Draw out every line with the word "agent" from the listing below.
** Opening Dataset content block **
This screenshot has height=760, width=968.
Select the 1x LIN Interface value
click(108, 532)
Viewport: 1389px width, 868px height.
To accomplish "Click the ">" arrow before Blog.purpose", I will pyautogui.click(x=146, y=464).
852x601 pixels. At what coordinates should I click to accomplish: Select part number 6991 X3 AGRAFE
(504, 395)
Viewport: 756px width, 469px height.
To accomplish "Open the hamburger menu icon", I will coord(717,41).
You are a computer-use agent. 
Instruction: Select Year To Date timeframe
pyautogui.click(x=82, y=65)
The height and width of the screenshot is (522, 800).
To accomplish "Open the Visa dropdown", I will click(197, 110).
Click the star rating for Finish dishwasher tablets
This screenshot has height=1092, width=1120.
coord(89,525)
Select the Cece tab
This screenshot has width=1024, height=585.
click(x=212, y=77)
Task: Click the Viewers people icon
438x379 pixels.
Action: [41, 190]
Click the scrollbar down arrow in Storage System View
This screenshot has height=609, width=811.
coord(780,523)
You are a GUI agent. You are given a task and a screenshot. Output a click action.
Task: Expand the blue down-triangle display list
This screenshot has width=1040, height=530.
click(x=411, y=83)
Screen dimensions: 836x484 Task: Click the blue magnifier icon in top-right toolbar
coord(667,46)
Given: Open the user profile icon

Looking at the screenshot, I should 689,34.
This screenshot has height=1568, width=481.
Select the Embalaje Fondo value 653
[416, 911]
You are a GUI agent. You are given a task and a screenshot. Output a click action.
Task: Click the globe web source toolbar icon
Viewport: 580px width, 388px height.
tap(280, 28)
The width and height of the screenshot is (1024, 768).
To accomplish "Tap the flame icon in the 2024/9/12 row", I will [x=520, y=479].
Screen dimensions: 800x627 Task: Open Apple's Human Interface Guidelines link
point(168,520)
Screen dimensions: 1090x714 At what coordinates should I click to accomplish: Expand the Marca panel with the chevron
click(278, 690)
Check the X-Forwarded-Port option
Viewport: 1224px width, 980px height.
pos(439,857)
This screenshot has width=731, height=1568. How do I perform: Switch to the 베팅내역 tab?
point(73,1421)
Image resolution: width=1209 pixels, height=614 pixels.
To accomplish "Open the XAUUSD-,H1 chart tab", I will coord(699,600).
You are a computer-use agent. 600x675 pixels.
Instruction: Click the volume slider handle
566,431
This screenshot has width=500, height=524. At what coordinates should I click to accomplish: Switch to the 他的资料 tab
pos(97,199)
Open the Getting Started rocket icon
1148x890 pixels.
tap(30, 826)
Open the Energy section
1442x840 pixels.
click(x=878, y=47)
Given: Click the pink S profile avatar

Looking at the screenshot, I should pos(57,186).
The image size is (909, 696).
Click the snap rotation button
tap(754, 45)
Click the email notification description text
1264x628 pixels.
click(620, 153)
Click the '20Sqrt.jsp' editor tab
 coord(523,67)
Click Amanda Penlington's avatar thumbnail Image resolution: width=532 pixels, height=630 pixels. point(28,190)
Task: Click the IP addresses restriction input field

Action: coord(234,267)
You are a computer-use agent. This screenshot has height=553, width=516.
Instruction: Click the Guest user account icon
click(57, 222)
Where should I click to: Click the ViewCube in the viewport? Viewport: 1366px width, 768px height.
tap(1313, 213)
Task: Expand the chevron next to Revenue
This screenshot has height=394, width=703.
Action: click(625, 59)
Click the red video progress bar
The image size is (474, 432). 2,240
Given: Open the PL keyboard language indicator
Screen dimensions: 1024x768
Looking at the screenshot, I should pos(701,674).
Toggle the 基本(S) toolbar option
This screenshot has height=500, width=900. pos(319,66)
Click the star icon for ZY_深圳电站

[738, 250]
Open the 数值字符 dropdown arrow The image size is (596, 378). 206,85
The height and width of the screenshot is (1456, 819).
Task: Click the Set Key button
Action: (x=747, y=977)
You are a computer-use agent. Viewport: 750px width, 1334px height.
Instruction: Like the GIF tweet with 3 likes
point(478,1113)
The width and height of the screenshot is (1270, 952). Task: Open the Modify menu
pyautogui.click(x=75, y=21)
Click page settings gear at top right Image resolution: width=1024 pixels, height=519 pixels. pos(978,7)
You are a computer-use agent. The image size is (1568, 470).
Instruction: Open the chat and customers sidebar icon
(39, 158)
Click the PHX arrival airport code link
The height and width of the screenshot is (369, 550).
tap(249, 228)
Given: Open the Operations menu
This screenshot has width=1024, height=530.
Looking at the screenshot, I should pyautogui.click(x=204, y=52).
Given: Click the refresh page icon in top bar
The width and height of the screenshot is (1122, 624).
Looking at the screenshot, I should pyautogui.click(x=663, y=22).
** Closing Dataset content block **
▸ **Result of this exercise**:
You are a computer-use agent. 
You are a GUI agent. You are given a task and a screenshot. Output a click action.
You are a GUI agent. You are given a task and a screenshot. Output a click action.
You are a computer-use agent. 600x675 pixels.
You are a computer-use agent. This screenshot has height=553, width=516.
You are a computer-use agent. Viewport: 750px width, 1334px height.
You are a computer-use agent. The image size is (1568, 470).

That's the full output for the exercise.